Archive for August, 2011

Lead Generation: Who Gets the Credit?

Monday, August 29th, 2011

One of the unsolved conundrums in marketing ROI lead tracking is, what REALLY led to the sale? Was it the trade show visit, the response to the email newsletter, a webcast – or did the salesperson’s two-year nurturing of the prospect finally pay off with an order?

The savvy b-to-b marketer knows it’s truthfully the combination of all of those, that no single event can be considered in isolation as the only factor leading to the sale. But marketing ROI calculations can’t work when you give credit to “all of the above.”

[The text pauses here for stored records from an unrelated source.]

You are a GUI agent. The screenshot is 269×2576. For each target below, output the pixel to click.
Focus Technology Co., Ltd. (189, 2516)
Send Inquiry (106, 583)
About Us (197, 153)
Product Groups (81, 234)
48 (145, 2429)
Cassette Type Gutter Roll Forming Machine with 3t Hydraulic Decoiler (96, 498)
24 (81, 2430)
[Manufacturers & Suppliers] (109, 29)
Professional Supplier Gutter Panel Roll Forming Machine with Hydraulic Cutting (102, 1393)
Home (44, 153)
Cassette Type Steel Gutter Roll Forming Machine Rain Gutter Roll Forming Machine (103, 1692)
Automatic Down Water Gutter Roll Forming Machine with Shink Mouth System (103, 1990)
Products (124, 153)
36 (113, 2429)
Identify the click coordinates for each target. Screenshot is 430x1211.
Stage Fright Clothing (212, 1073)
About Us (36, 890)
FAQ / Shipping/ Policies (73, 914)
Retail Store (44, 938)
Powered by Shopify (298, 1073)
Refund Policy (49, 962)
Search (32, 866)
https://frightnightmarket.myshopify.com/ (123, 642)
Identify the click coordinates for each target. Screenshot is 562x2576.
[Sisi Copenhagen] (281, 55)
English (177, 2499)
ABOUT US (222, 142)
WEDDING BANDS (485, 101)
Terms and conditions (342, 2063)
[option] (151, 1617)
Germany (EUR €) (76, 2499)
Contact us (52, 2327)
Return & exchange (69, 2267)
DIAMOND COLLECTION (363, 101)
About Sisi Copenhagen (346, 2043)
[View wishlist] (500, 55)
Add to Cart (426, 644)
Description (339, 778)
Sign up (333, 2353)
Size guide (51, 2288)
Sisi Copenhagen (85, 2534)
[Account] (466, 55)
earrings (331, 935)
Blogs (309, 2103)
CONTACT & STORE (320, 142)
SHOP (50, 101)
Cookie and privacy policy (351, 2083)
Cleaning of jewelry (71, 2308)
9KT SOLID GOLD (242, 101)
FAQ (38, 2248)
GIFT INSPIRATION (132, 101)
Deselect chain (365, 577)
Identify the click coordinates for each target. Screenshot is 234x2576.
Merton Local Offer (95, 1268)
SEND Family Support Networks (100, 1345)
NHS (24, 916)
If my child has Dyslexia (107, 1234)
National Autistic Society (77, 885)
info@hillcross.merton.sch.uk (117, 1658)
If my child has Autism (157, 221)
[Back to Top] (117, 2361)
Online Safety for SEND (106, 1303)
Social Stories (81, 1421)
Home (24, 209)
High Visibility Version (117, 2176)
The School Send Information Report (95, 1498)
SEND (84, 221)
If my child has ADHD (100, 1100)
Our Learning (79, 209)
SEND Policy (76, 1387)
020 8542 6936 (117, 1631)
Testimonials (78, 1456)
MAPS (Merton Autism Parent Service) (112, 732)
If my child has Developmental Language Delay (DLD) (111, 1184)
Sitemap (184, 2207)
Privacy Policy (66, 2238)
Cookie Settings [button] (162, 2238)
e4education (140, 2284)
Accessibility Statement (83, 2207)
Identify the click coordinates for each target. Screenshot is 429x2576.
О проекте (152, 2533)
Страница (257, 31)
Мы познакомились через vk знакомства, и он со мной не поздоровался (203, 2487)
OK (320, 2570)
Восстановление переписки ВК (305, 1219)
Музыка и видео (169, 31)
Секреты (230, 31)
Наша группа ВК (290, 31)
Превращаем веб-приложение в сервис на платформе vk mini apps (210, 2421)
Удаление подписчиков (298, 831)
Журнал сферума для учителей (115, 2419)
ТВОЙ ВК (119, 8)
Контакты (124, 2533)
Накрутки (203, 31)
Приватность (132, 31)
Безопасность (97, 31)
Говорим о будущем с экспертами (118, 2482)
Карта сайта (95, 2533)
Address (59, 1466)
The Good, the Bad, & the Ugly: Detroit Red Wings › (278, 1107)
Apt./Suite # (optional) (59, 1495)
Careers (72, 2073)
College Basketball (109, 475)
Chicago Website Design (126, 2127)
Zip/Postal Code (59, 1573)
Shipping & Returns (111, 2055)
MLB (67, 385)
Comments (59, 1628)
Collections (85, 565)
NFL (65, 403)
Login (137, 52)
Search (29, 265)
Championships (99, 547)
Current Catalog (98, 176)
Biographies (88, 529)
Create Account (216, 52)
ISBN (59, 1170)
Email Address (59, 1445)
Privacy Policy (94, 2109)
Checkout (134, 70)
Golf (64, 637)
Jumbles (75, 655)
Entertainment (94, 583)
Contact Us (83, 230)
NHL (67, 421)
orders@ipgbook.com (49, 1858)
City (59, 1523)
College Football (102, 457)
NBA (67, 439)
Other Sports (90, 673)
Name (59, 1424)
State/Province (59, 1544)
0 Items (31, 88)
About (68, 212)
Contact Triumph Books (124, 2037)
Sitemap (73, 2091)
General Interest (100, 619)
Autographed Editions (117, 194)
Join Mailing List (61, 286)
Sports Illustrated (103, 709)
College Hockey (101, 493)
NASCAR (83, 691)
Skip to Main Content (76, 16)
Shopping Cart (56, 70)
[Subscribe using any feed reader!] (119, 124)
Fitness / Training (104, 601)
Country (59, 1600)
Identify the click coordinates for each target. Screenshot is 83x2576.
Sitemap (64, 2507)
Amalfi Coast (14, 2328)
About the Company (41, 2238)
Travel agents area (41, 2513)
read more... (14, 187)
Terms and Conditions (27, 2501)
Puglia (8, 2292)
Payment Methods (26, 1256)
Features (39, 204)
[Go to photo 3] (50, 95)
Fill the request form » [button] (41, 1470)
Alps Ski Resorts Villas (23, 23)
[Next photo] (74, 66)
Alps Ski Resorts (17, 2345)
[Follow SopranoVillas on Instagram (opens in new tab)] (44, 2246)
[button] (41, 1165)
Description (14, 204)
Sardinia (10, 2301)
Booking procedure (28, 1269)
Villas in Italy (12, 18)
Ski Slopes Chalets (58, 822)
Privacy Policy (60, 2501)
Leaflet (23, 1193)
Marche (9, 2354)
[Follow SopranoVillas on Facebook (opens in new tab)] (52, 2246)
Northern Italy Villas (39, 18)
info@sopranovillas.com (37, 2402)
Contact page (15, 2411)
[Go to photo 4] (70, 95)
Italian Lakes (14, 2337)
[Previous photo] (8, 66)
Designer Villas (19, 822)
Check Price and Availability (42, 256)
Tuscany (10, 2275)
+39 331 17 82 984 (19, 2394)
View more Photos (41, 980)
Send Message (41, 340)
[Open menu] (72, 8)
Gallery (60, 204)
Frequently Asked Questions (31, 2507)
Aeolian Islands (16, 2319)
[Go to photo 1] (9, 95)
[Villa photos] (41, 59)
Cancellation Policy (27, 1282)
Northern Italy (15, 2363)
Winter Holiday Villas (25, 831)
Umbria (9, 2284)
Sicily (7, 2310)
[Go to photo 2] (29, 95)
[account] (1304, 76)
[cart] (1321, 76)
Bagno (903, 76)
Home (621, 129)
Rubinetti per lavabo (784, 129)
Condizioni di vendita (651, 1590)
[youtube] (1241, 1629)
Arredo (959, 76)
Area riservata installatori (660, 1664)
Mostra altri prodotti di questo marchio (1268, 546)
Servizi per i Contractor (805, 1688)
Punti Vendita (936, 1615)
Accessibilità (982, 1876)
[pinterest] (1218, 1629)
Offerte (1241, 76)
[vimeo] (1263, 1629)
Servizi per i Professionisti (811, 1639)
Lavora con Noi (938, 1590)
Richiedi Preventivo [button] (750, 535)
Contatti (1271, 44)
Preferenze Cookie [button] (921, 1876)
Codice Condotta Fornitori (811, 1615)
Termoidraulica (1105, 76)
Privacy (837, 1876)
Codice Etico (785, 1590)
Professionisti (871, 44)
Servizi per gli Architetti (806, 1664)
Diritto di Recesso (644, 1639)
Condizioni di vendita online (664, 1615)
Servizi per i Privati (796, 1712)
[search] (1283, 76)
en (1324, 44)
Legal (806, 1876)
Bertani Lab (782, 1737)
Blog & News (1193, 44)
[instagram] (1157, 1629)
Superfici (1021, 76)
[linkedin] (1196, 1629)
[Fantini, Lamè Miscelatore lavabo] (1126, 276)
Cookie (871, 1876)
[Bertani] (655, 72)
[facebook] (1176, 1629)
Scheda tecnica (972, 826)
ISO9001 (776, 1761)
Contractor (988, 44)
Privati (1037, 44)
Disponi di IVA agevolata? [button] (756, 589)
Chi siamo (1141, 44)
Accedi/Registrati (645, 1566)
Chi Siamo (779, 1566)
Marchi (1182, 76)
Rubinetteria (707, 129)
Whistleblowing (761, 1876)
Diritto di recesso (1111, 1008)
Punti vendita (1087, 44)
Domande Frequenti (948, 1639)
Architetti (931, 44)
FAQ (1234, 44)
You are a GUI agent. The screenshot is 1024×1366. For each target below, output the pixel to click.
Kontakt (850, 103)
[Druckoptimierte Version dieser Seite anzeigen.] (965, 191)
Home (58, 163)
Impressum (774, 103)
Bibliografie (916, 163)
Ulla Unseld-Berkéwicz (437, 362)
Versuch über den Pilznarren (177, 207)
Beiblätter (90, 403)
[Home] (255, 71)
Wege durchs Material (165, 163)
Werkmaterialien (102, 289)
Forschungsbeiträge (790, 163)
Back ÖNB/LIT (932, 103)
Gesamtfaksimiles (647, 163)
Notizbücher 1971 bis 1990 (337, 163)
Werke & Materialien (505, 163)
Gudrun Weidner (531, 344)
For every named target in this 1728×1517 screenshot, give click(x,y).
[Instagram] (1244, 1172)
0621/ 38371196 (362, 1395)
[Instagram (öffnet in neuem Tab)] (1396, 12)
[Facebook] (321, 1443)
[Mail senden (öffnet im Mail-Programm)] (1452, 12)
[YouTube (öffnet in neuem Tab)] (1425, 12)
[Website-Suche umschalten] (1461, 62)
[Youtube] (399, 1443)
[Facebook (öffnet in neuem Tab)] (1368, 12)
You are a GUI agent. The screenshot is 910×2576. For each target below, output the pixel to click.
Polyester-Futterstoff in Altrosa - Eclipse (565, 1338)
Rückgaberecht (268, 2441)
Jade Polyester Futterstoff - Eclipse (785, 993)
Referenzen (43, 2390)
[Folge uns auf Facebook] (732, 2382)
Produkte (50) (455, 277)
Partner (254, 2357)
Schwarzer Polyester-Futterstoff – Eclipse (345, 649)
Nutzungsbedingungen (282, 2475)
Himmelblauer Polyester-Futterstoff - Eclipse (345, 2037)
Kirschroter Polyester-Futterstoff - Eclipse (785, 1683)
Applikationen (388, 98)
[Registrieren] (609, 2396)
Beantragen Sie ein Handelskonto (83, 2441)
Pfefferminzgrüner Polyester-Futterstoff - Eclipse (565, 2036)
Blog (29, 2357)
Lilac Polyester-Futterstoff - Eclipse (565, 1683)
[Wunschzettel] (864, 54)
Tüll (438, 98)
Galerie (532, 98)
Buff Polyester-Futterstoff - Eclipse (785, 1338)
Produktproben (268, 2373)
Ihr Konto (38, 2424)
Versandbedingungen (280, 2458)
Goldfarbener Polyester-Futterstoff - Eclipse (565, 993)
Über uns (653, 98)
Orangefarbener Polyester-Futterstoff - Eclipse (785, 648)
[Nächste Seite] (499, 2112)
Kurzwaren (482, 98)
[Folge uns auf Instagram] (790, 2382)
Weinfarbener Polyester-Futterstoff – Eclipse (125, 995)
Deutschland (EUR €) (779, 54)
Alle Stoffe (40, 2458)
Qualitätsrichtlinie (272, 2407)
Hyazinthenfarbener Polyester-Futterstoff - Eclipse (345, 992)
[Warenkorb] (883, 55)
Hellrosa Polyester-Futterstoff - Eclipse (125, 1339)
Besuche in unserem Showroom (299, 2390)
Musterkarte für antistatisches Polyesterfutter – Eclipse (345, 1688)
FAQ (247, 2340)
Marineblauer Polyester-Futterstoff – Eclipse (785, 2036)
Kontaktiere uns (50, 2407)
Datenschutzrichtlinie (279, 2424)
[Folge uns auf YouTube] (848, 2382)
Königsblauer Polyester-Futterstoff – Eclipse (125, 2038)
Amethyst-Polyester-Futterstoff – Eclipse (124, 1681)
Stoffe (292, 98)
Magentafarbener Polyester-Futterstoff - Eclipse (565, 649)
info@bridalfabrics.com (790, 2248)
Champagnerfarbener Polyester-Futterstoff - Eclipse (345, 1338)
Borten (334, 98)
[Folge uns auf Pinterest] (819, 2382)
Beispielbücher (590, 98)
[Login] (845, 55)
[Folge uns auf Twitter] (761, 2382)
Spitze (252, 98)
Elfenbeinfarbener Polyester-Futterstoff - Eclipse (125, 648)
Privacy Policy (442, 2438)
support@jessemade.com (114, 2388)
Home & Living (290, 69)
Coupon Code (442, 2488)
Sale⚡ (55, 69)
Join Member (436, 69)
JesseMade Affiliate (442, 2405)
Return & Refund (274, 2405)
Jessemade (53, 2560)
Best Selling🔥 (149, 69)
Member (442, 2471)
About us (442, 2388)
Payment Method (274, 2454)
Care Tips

In fact, most marketers are throwing up their hands and giving credit to the “last marketing touchpoint,” an admittedly inexact and flawed decision, but one that’s being used by 44 percent, more marketers than any other method. The data comes from a survey on Lead Generation Marketing ROI published by emarketer.com:

44% — Credit the last marketing touchpoint as the lead source
21% — Split the credit for the lead across multiple touchpoints reaching that contact prior to converting to a lead
11% — Measure the incremental leads from a single marketing touchpoint across different response channels using techniques such as marketing testing
3% — Use modeling to identify the incremental leads
20% — Do not track leads to specific marketing touchpoints

Congratulations to Our Creative Clients

Thursday, August 25th, 2011

More awards in honor of the great work of Jeff Spencer, our agency’s Creative Director, and our clever clients:

Hermes Creative Award for Bober Markey Fedorovich Direct Mailer

Hermes Creative Award for Acquisition Communications Plan for ICC-Nexergy Merger

Aster Award for Medical Marketing for Radisphere Web Site Design

Lead Generation Only Works When You Call Them Back

Monday, August 15th, 2011

Marketing Automation would be a great thing, if only we could take the people out of the process! It seems that regardless of the tool, company, training regimen or industry, these valuable programs we’ve been installing for the past 20 years always are tripped up by human nature.

The most recent reminder of that was a June 2011 study by a b-to-b sales organization called InsideSales.com. In its review of the effectiveness of lead management systems, they found that 55.3 percent of the companies in its survey, 159 firms, NEVER RESPONDED to any web leads they generated. This is despite the fact that web leads tend to be the highest quality of any lead source companies typically generate.

Lead follow-up is never easy, and automated email response tools can simplify the process at least with a cursory response. But it’s shocking to see so many b-to-b companies completely disregard the money they’re spending pushing people to their websites in order to engage and generate a response – only to have those customer inquiries fall on deaf ears.

QR Codes: Marketing Force or Fad?

Wednesday, August 10th, 2011

All the marketing innovation in recent years has taken place in the digital world. From social media to web site engagement to “cloud-based” marketing automation tools, there aren’t many things coming along that capture people’s excitement in the print domain. So that’s partially why the explosive growth of “QR codes” has captured everyone’s imagination. The powerful little squares that look a bit like bar codes are showing up everyone, limited only by marketers’ imaginations:

- On ads that link to a video

- On roadside real estate signs that link to a video tour of the home’s interior

- On trade show displays that link to demos or web locations

- On brochures that automatically dial a phone number

- On the back of business cards that load contact information into your Outlook database

There are already hundreds of clever applications, but perhaps the best example we’ve seen are actually mounted on gravestones! The QR code can link to a video remembrance of the deceased, or perhaps even the deceased himself, a voice from beyond the grave!

The rule for B-to-B marketers? Make sure it links somewhere optimized for mobile display, and that whatever link you provide adds value in moving the sales process along. Avoid ideas that mean little: putting a QR code on a webpage that just links to another web page, or putting it on an ad that links only to a home page already listed in the ad.

We’ve been able to monitor click traffic on web pages for a while now by using Google Analytics. But where do a visitor’s eyes go? Where are the dead spots on your web design, and exactly how far down are people scrolling on each of your main pages? We’re answering those questions with a new tool called ClickTale, which provides fascinating “heat maps” that identify where the mouse travels on a web page (but may not click). Why track mouse movement? Because there’s an 80 percent correlation between your eye movement and where the mouse travels. Quick hit: with one client, we learned that the unusual placement of its all-important “quote” button, even though it was at the top of the page, rendered it nearly invisible.